This Day in History: the sinking of the White Star liner RMS TITANIC
The steamship RMS Titanic sank in the early hours of April 15, 1912, in the North Atlantic after striking an iceberg during its maiden voyage. Of the 2,240 people on board, more than 1,500 lost their lives in the disaster.
Source: Titanic | Sinking and Survivors | HISTORY.com
In the wee small hours of April 15, 1912, 106 years ago today, the mighty RMS TITANIC, pride of the White Star Line and one of a class of luxury ocean liners that were the biggest on the sea at their time, slipped beneath the waters of the frigid North Atlantic after hitting an iceberg. Previously billed as "unsinkable," the TITANIC's hull was divided into multiple watertight compartments... but they only went partway up.
She was designed to survive the breaching of four of those compartments. Unfortunately, when she sideswiped an iceberg, late on the night of April 14th, five compartments were breached.
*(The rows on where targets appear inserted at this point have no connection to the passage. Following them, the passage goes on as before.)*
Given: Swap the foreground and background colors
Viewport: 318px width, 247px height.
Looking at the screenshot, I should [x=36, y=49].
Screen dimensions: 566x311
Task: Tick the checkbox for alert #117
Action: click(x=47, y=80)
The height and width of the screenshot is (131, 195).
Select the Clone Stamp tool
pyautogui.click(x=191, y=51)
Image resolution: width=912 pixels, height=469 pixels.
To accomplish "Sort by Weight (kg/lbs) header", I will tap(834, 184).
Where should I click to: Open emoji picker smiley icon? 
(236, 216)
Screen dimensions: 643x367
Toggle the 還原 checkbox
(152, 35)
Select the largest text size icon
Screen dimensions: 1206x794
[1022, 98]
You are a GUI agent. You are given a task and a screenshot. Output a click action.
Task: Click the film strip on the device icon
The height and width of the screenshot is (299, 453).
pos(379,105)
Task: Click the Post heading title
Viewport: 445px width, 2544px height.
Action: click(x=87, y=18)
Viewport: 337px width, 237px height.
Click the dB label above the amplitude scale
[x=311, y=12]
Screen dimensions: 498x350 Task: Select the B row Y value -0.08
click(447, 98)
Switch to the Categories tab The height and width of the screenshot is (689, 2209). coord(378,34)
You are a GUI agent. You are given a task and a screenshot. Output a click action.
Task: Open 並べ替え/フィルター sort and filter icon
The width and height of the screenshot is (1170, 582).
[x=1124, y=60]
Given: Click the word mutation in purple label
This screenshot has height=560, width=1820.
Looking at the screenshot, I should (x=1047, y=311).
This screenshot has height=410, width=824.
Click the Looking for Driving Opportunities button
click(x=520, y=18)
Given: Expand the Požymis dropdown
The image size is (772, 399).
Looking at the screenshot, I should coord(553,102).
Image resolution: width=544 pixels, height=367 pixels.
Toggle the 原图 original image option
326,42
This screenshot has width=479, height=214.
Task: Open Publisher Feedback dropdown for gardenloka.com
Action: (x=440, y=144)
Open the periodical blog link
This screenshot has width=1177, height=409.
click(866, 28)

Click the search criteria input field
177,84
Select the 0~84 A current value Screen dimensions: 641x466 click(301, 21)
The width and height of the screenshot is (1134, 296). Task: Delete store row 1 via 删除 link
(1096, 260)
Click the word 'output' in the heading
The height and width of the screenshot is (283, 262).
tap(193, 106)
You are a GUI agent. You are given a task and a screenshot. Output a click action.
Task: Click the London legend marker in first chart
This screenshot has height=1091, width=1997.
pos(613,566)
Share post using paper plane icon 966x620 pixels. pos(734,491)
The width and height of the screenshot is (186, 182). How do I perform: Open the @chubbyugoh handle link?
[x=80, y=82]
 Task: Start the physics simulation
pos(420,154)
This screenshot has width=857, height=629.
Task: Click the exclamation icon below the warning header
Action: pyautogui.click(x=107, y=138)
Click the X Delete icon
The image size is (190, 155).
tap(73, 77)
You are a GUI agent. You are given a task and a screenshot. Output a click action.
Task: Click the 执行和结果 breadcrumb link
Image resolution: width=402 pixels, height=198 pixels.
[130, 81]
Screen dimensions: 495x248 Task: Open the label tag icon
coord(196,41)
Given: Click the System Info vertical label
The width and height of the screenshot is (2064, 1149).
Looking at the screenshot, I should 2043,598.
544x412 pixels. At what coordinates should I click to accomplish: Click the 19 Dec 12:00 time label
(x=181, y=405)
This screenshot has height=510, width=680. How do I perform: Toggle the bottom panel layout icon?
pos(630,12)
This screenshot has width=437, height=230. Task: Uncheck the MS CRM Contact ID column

The cascading effect of water pouring over the top of the breached compartments and into the next dragged the bow down and made her eventual sinking an inevitability. Over two-thirds of her passengers and crew went down with the ship, drowned, or died of exposure in the ice-cold water. The loss of the TITANIC is still one of the greatest peacetime maritime disasters in history.
RMS TITANIC begins her final plunge – from the James Cameron movie "Titanic"
Equipped with a powerful Marconi wireless set, TITANIC was in touch with many – including her sister-ship, the RMS OLYMPIC, racing to the site but too far away to arrive in time. Indeed, the only vessel near enough to have effected a rescue before TITANIC went down, the SS CALIFORNIAN, had shut down her Marconi station after a brief exchange with TITANIC and thereafter ignored her – even when, in her last desperation, she began firing distress rockets. Incidentally, the actions of CALIFORNIAN's captain, Stanley Lord, were later found by both American and British courts of inquiry to have been unprofessional and negligent, and while formal charges were never filed, his career was – understandably! – over.
TITANIC fires distress rockets as she settles low into the water.
Only Captain Arthur Rostron, of the Cunard liner RMS CARPATHIA – a much smaller, slower, and older ship than TITANIC – was close enough to attempt a rescue, and did so. Racing at full speed – indeed, at a speed several knots higher than her rated maximum! – CARPATHIA sliced through the cold Atlantic waters that had just claimed the "unsinkable" TITANIC, launching her own rockets to reassure TITANIC survivors that help was on the way, and dodging at least five icebergs – that her lookouts detected. Captain Rostron (a religious man, which was unusual among ship-captains of the era, and known as "the Electric Spark" for his energy) would later reflect, "another Hand than mine was on the tiller, that night."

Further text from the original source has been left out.